Why 198 Billion Parameters Matters
Parameter count is a rough measure of a model's capacity. At 198 billion, Step 3.7 Flash sits among the largest open-weights models available. That scale lets it handle complex reasoning tasks — but it also demands serious compute power. The optimization for NVIDIA GPUs suggests the developers targeted high-throughput inference and training on widely available hardware.

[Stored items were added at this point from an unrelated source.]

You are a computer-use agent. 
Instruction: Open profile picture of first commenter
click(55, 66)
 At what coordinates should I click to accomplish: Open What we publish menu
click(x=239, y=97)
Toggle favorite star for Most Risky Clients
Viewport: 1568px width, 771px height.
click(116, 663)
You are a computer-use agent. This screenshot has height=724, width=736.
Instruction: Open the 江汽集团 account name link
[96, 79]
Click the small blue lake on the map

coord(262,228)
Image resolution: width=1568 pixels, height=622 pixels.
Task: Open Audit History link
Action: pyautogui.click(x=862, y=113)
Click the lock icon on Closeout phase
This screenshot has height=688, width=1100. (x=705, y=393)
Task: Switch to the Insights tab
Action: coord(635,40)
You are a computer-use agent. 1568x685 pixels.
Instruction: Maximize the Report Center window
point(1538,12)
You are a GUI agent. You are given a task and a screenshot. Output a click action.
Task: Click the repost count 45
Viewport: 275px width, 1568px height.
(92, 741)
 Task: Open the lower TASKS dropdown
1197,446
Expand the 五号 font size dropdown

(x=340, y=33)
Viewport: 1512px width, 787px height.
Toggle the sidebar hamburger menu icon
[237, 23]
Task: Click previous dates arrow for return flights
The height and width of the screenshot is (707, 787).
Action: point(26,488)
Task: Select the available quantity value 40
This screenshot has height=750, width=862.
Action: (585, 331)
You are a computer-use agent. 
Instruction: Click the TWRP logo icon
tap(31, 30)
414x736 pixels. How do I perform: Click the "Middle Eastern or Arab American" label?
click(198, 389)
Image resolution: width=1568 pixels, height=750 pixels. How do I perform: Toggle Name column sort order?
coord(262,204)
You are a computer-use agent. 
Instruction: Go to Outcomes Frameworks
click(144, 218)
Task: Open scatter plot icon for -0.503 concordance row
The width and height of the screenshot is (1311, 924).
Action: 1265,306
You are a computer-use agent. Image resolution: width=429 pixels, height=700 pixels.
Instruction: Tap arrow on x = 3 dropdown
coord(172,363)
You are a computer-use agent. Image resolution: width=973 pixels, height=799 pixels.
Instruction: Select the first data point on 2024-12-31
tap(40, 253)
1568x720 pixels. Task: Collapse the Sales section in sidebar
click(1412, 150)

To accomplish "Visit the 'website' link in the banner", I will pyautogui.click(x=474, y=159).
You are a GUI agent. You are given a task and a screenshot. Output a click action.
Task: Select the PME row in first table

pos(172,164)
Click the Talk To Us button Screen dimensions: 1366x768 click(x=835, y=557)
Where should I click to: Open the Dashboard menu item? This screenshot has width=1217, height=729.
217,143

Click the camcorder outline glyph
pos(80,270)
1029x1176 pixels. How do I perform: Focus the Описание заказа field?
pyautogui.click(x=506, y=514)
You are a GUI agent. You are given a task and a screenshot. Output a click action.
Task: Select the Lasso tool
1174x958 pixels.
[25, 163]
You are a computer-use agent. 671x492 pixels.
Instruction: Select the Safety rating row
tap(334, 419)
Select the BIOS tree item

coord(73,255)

Multimodal Capabilities: Text, Image, and Video
Step 3.7 Flash isn't just a language model. It's multimodal, meaning it can process and connect information from text, images, and video in a single pass. That opens up applications like visual question answering, video summarization, and mixed-media content analysis. The model doesn't need separate pipelines for each format — it reasons across all three natively.
Optimized for NVIDIA GPUs
The model's optimization for NVIDIA GPUs points to practical deployment. Many AI teams rely on NVIDIA's CUDA ecosystem and Tensor Core architecture. Step 3.7 Flash likely exploits those features for faster inference and lower memory use. That could make it more accessible to researchers and companies already running NVIDIA hardware.
Who built Step 3.7 Flash and when it will be available aren't clear from the details released so far. But the specs alone — 198B parameters, full multimodal reasoning, GPU tuning — signal a serious contender in the large-model race.